● Provided data
-------------------------

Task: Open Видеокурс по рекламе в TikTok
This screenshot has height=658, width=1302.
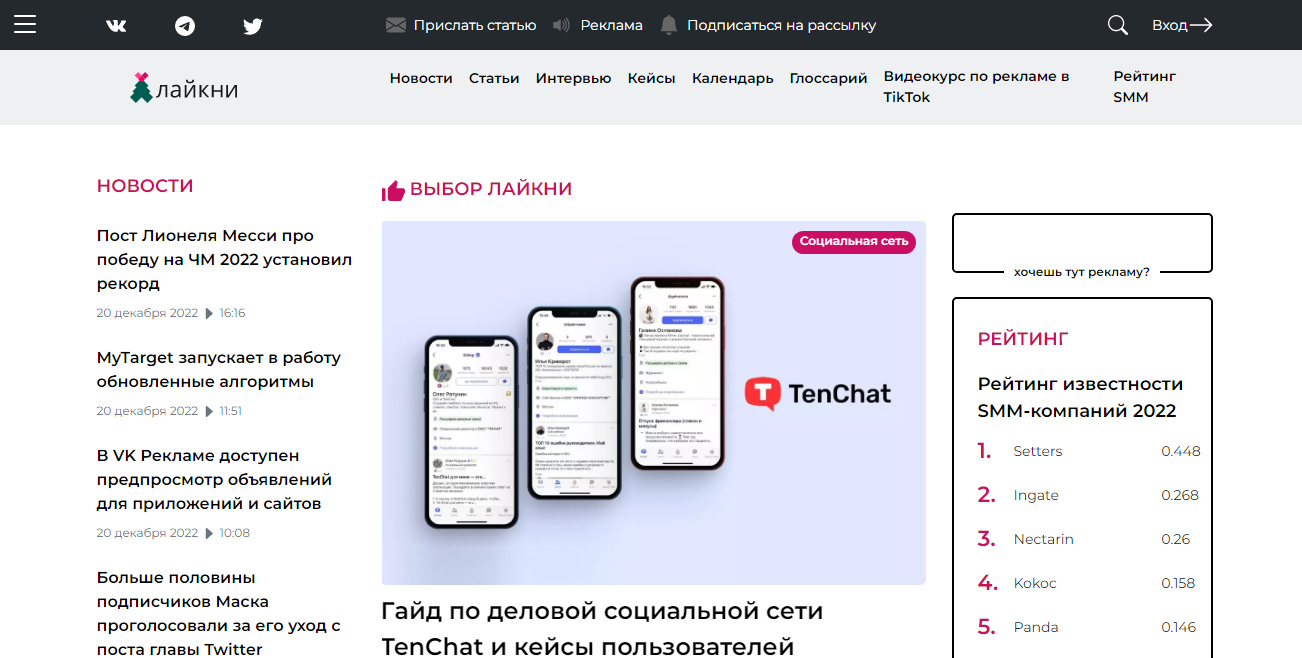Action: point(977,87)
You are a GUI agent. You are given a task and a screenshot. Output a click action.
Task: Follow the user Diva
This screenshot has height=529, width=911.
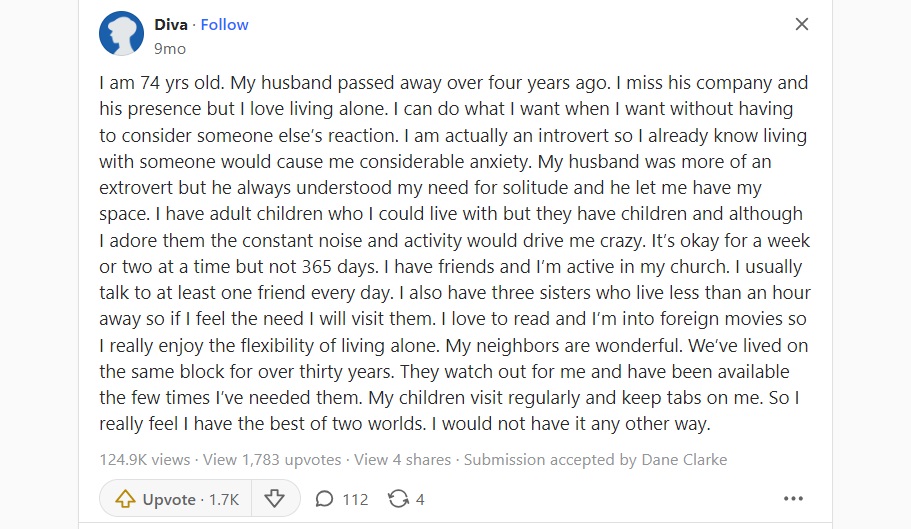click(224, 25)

-------------------------

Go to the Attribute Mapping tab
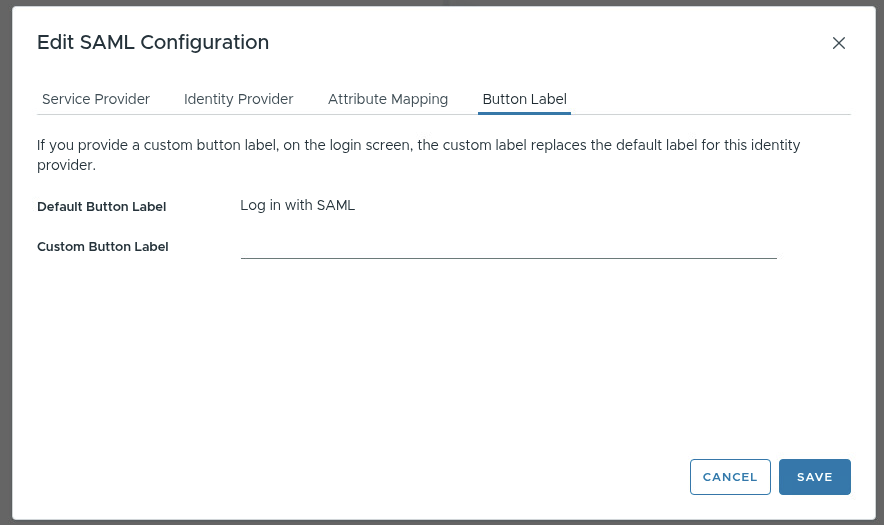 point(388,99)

-------------------------

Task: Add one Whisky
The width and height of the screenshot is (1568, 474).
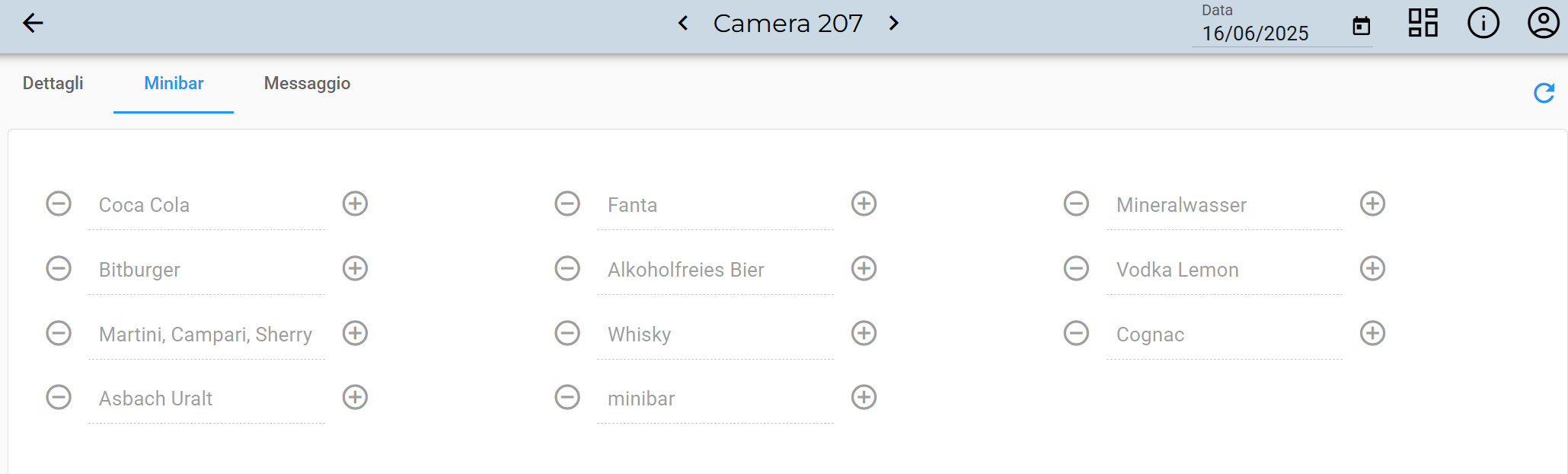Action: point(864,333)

-------------------------

● Exercise description
From the material above, reproduce only what runs from the line holding "Task: Open Видеокурс по рекламе в TikTok" down to the line holding "Task: Follow the user Diva", both included, pictures excluded.

● Response area
Task: Open Видеокурс по рекламе в TikTok
This screenshot has height=658, width=1302.
Action: point(977,87)
You are a GUI agent. You are given a task and a screenshot. Output a click action.
Task: Follow the user Diva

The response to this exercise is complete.